The new trial involved two extra virgin olive oils from the same variety, Koroneiki, differing significantly in phenolic concentration. The study followed 50 patients with hyperlipidemia — characterized by elevated cholesterol and blood lipids that increase the risk of cardiovascular disease and atherosclerosis — and 20 healthy control participants matched for age and gender.
Participants were randomly divided into two intervention groups. One consumed 20 grams per day of a lower-phenolic oil (414 mg/kg phenols), while the other consumed 8 grams per day of a higher-phenolic oil (1,021 mg/kg). Both groups received approximately 8.3 milligrams of polyphenols daily, allowing researchers to isolate the impact of phenolic concentration rather than total intake.
The olive oils were stored in dark glass bottles at controlled temperatures to preserve phenolic content throughout the four-week trial. Participants consumed the oil each morning on an empty stomach to ensure consistent absorption.

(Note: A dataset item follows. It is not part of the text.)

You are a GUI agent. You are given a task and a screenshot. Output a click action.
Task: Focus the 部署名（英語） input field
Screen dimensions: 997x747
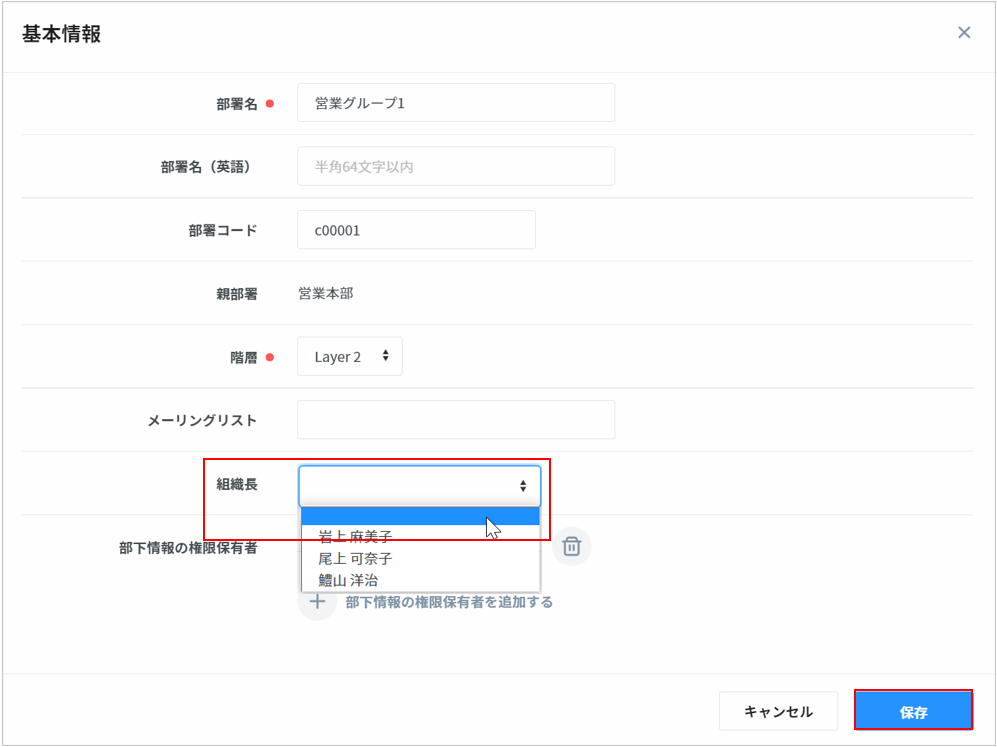click(455, 167)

Participants maintained their usual diets and medications to minimize confounding factors and avoided other sources of polyphenols, such as supplements, teas, and foods rich in antioxidants.
Researchers measured changes in total cholesterol, triglycerides, and lipoprotein(a) — or Lp(a) — a fat-carrying particle linked to plaque buildup in arteries. They also tracked levels of ApoA1 and ApoB, proteins associated with HDL and LDL (“bad cholesterol”) activity.

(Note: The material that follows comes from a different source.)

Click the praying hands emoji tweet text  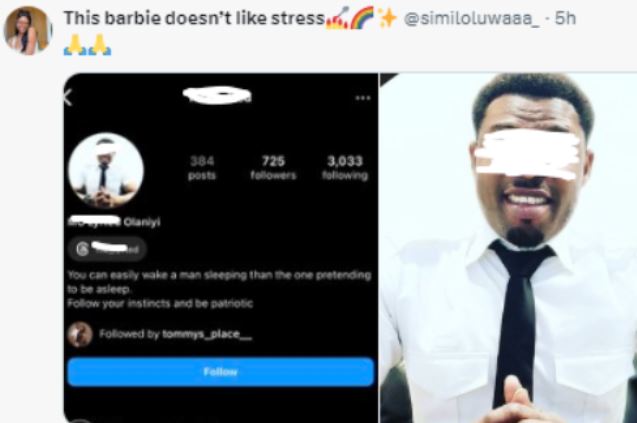(x=87, y=45)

Results showed that the consumption of extra virgin olive oil improved lipid profiles in hyperlipidemic patients compared to healthy controls. The group consuming high-phenolic olive oil experienced a significantly greater reduction in total cholesterol, averaging approximately 17 mg/dL lower, with a statistically significant time-by-group interaction (p = 0.045).
Levels of HDL cholesterol rose, while Lp(a) decreased, indicating improved cardiovascular protection. These benefits were more pronounced among participants with high cholesterol. Other measures, including ApoA1 and ApoB, showed a positive trend but did not reach statistical significance.
The study reported 100% adherence and no adverse effects, suggesting that extra virgin olive oil may be a practical and safe addition to the diet for cardiovascular support. The authors concluded that phenolic concentration — not simply the amount of oil consumed — appears central to olive oil’s heart-healthy properties.
“Based on current evidence, the data consistently support a moderate but meaningful association between daily extra virgin olive oil consumption and improved cardiovascular outcomes,” Moschonis said.
“Extra virgin olive oil can be considered a food that supports cardiovascular prevention, particularly when integrated into a healthy dietary pattern such as the Mediterranean diet,” he added. Even half a tablespoon per day, about eight grams, has been linked to a 14-percent lower risk of cardiovascular disease and an 18-percent lower risk of coronary heart disease.
According to Moschonis, extra virgin olive oil, exceptionally high in polyphenols, should be the default culinary fat, particularly as a replacement for saturated fats. “The broader goal should remain a balanced diet rich in unsaturated fats and plant foods,” he said.
Researchers emphasized that while much has been discovered about the benefits of extra virgin olive oil, many of its hundreds of polyphenolic compounds remain to be studied. These natural antioxidants and anti-inflammatory agents not only support health but also contribute to the distinctive taste and aroma of high-quality olive oils.
“Future research should identify and investigate the specific phenolic compounds that have the greatest health benefits,” Moschonis said. He also emphasized the importance of education in promoting olive oil culture, noting that in many regions outside the Mediterranean, it remains unfamiliar.
“We should explore ways to make extra virgin olive oil more accepted in non-Mediterranean diets, possibly through education and sensory adaptation,” he concluded.